── RECORDS SUPPLIED

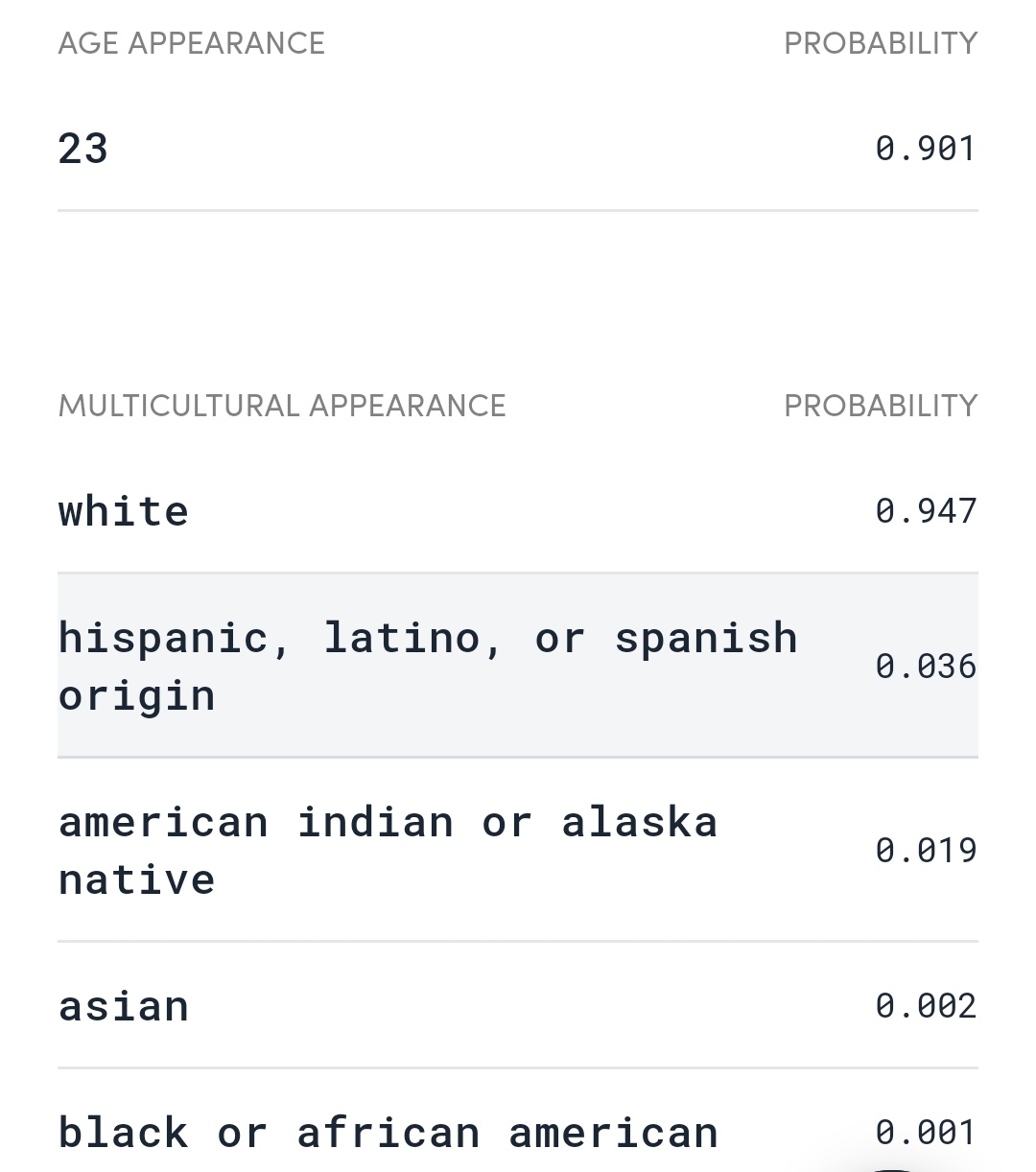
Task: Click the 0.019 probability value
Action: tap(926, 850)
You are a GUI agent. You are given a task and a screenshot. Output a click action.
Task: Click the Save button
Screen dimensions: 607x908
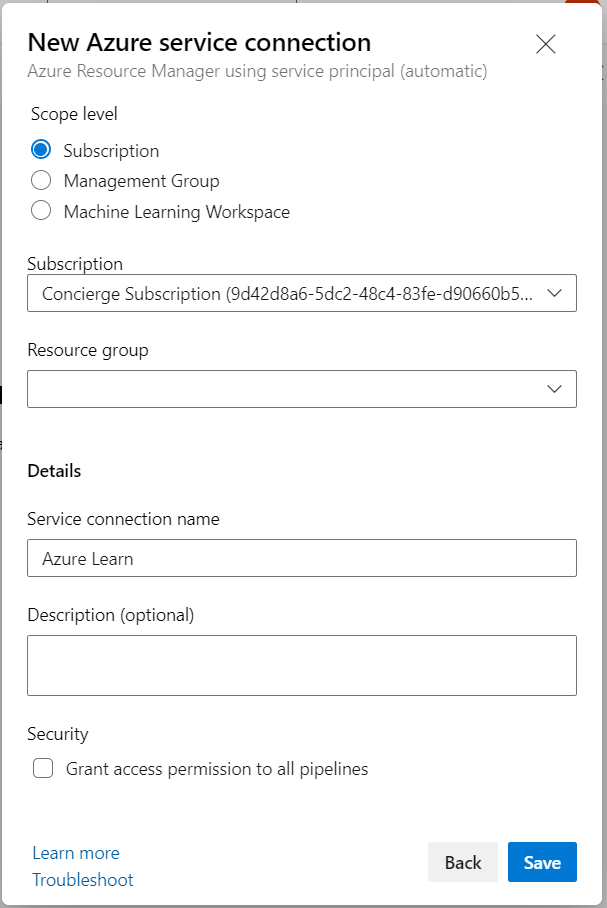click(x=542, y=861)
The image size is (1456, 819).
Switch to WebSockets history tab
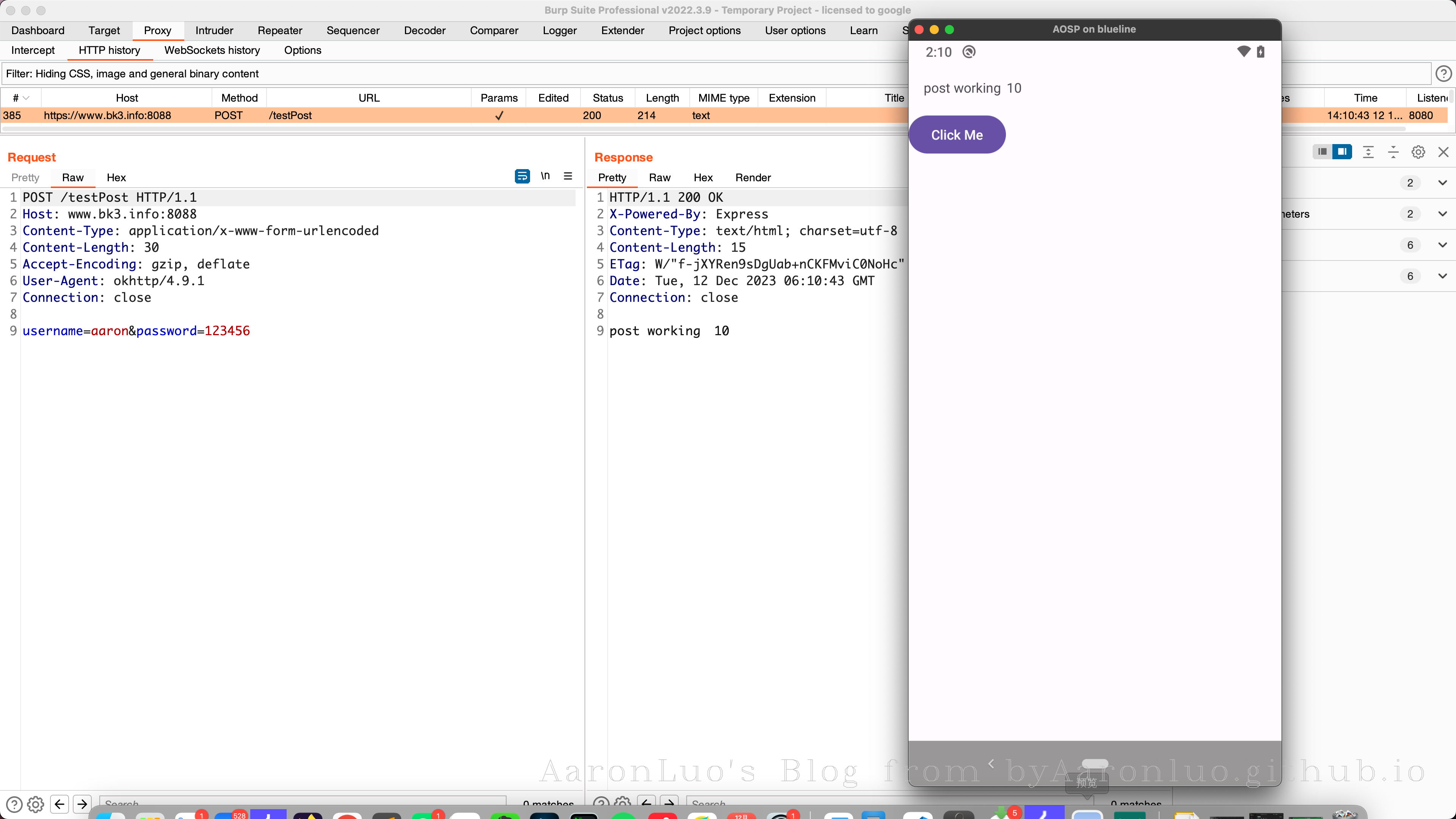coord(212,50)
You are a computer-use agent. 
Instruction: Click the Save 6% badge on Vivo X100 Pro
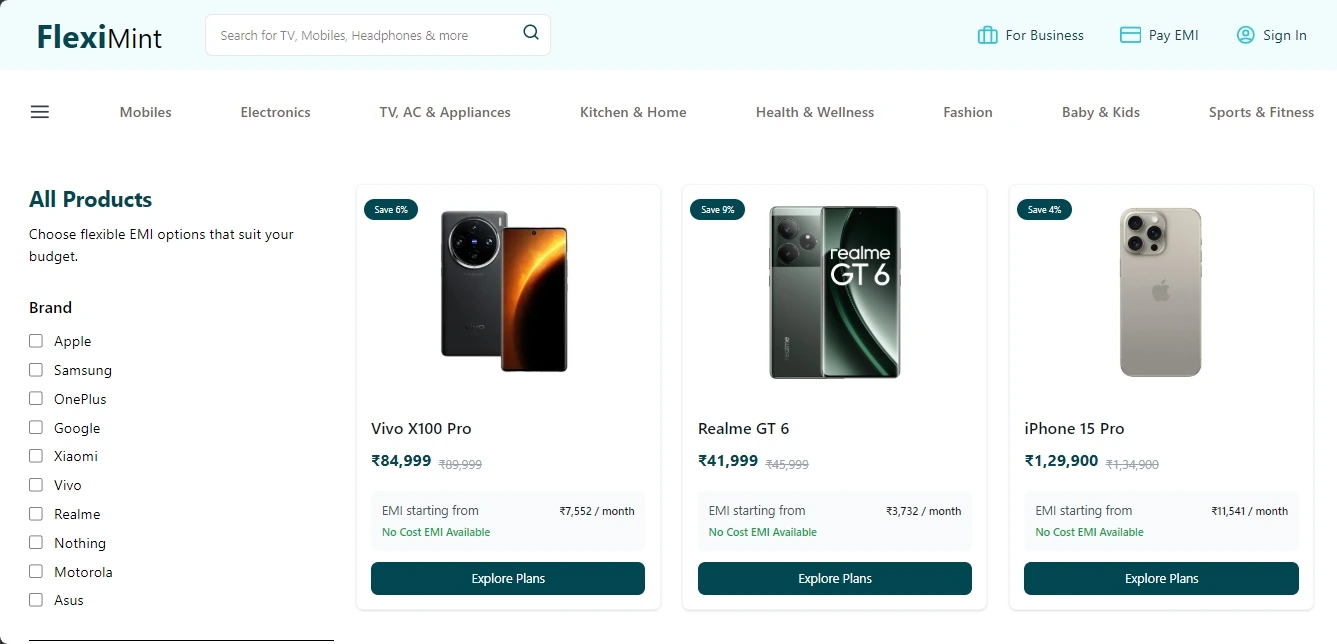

────

DO THIS: Transcribe every line of the listing above word for word, omitting the pictures.

EXERCISE ANSWER:
Task: Click the 0.019 probability value
Action: tap(926, 850)
You are a GUI agent. You are given a task and a screenshot. Output a click action.
Task: Click the Save button
Screen dimensions: 607x908
click(x=542, y=861)
The image size is (1456, 819).
Switch to WebSockets history tab
coord(212,50)
You are a computer-use agent. 
Instruction: Click the Save 6% badge on Vivo X100 Pro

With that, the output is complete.